A third-party maritime risk-assessment platform providing GHG ratings and vetting inspections used by cargo owners to screen vessels.
In practice
For a master or fleet manager, RightShip's rating has direct commercial consequences. Charterers in the iron ore, coal, and grain trades routinely require a minimum RightShip star rating as a condition of fixture. A detention, a casualty, or a flag state downgrade can reduce the rating and render the vessel commercially unacceptable to major counterparties. Maintaining a high rating requires consistent port state control performance and proactive management of safety-related deficiencies.
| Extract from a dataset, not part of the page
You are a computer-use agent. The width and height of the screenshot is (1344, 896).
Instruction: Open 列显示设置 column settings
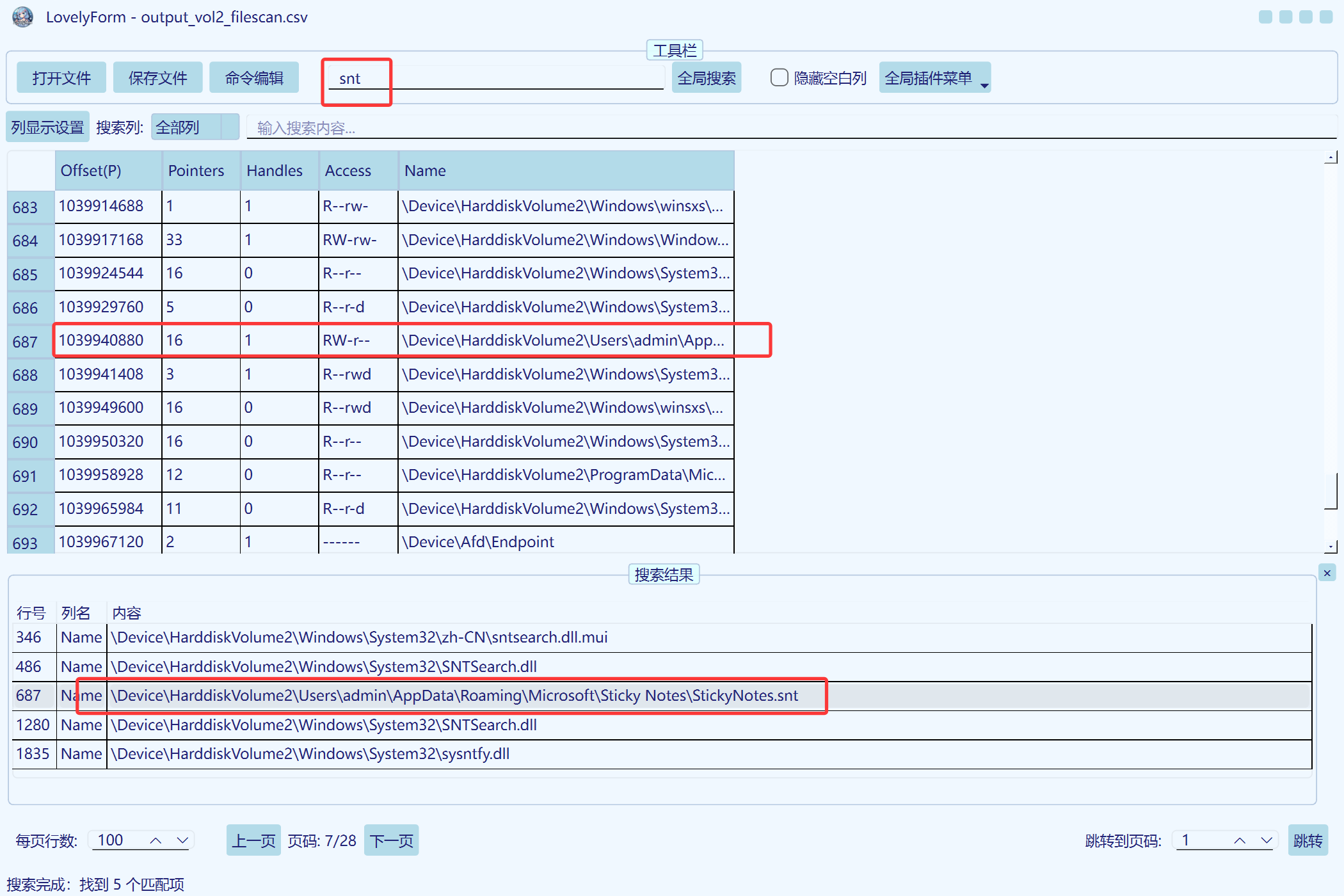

Regulatory detail & full definition
RightShip is a maritime risk-assessment platform that provides a ship vetting service used extensively by commodity charterers, particularly in the bulk and tanker sectors, to screen vessels before fixture. It assigns each vessel a star rating — from one to five — based on a risk model that incorporates factors including the vessel's age, flag state performance, classification society, detention history, incident record, and condition as reported from various data sources. A poor RightShip rating can effectively exclude a vessel from certain trade routes.
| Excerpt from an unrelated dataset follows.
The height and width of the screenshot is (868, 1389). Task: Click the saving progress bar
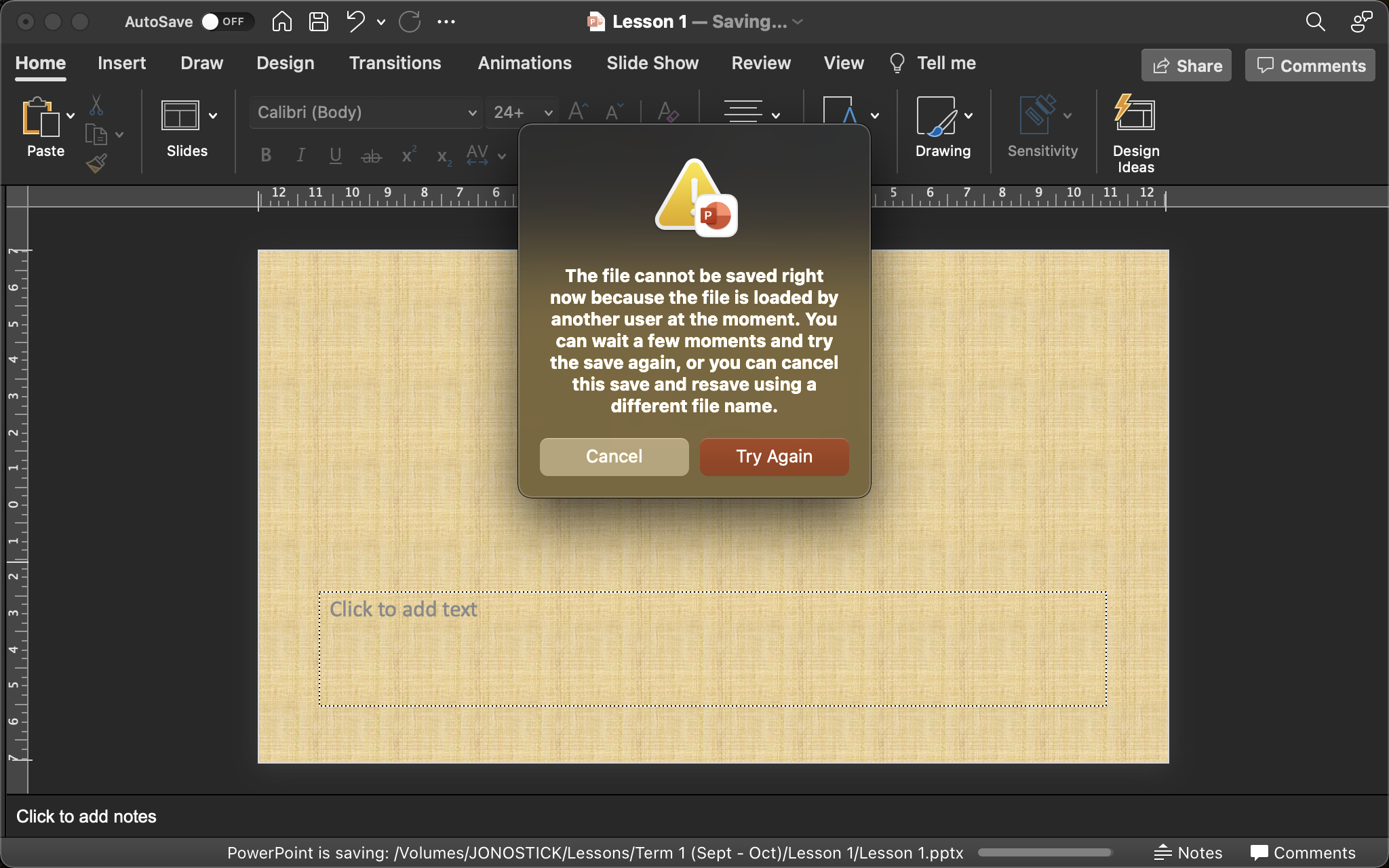[1044, 852]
For a master or fleet manager, RightShip's rating has direct commercial consequences. Charterers in the iron ore, coal, and grain trades routinely require a minimum RightShip star rating as a condition of fixture. A detention, a casualty, or a flag state downgrade can reduce the rating and render the vessel commercially unacceptable to major counterparties. Maintaining a high rating requires consistent port state control performance and proactive management of safety-related deficiencies.
RightShip also operates a greenhouse gas rating, assessing the carbon efficiency of vessels, which is increasingly relevant as charterers face pressure to reduce their scope 3 emissions. It is not a statutory body, but its commercial influence on vessel employment means it functions as a de facto additional layer of scrutiny for ship operators who wish to access premium cargo markets.